An architect whose code is bad is a bad architect. Anyone who doesn't know first-hand the capabilities and limitations of the tools, platforms etc has nothing to offer but opinions. Not even at the level of "advice". And we all know that an opinion and $2 will get you a cup of coffee.


Right. I should have said "my respect for him as a developer or architect" or something like that.


That's a typical programmer viewpoint. The problem is, competence usually displays itself in tactical solutions. Strategic and long-term planning do show themselves readily as so black-and-white, good-and-bad.

You admit it here, "even where someone is knowledgeable, experienced, and having apparently achieved great things, if they display something which indicates a severe lack of competence, my respect for them will automatically decrease"

I'm sorry, but everyone is incompetent somewhere or somehow. If you don't know where or how, you just don't know that person well enough.


How do you define competence? Competence seems like a word that can mean anything, just as long as the job is done. Do you respect certain kinds of competence (ie. coding) more than others (ie. political maneuvering)?

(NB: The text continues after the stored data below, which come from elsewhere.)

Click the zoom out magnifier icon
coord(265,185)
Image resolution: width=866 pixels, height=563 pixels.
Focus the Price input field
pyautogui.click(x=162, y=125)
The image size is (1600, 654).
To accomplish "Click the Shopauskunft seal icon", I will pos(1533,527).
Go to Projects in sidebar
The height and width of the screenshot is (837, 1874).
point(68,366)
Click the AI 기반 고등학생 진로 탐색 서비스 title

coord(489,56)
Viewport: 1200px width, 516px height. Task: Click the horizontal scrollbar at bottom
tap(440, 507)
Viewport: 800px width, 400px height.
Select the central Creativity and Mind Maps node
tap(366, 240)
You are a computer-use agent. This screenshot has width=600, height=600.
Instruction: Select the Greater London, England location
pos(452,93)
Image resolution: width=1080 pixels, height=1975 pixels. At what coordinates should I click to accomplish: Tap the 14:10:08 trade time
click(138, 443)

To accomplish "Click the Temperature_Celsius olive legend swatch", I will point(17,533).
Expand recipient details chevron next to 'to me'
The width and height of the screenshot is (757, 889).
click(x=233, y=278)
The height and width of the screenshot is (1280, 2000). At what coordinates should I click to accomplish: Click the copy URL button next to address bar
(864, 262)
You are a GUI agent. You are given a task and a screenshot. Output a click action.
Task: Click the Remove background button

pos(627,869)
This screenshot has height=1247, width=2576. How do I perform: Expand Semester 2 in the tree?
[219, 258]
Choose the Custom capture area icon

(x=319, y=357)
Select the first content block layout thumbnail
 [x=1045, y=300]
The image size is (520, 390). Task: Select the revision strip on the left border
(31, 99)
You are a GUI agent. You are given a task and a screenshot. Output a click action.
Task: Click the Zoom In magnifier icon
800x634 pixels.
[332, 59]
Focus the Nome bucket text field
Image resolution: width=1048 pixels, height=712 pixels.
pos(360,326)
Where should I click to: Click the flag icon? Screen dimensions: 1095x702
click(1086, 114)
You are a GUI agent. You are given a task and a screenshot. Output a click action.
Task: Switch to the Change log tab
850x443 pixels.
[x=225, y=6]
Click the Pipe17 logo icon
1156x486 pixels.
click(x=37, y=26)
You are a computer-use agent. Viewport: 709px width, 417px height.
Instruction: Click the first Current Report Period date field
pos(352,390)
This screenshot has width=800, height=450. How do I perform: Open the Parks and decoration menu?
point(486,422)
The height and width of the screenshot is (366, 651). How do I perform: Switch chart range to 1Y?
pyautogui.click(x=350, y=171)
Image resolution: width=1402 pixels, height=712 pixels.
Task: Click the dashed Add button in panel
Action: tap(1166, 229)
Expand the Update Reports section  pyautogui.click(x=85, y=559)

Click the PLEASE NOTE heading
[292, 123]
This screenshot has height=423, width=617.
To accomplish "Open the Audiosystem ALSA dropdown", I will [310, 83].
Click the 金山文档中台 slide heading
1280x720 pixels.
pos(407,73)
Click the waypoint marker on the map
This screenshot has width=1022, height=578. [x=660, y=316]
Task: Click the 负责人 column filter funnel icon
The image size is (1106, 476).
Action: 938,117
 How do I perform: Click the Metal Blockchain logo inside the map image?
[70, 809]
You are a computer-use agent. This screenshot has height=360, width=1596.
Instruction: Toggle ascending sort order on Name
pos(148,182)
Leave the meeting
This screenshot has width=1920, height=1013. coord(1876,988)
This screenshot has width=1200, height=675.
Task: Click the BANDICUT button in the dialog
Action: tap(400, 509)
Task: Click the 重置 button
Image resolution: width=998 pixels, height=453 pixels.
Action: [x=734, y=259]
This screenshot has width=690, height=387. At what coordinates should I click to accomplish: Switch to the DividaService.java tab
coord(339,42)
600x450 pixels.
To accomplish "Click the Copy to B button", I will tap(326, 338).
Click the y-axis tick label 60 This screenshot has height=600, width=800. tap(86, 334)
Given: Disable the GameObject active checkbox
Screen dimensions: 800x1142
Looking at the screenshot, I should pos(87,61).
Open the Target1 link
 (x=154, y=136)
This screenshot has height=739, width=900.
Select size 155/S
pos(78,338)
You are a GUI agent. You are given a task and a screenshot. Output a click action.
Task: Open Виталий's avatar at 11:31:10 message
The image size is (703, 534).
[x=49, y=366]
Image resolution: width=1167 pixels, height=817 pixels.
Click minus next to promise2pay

For a politician, being 'competent' might mean, at times, being the most ruthless, machiavellian snake in the room (with the smiling, innocent face of a bunny-rabbit of course) -- because at the end of the day, he's the guy who gets the laws made / votes plugged-in and thus furthers the mission of the party. (and that mission might be an honourable one.)

For an entrepreneur, it might mean being an amazing smooth-talking sales guy (the kind who actually makes sales, not the kind who turns everybody off with an annoying voice) who makes you uncomfortable with the promises he makes, yet allows the company to just-barely-survive through a tough spot.

If a guy starts a web app company and drives it to success by outsourcing the programming offshore, do you respect him less than the guy who codes it himself?

Just curious because you said that somebody can have "apparently achieved great things" yet still display a "severe lack of competence".


I once saw a street vendor in Thailand prepare a pineapple in his hand with a machete in a mere 20 seconds: from 'as nature made it' to 'skinned, cubed, on a stick, in a bag' - in 20 seconds !

There really is nothing quite like competence..

tom saffell


N.B. From http://ycombinator.com/newsguidelines.html:

Please don't sign comments, especially with your url. They're already signed with your username. If other users want to learn more about you, they can click on it to see your profile.


Interesting. So if a guy can learn how to do something quite inconsequential but extremely well -- is that a faster path to respect than doing a more difficult task in an average manner?

Reminds me of a study I read some time ago about how when you give a gift, get the most bang-for-the-buck by purchasing the most expensive product in a cheap product category. ie. You get a lot more credit in their mind if you give them a $100 scarf than a $150 dress.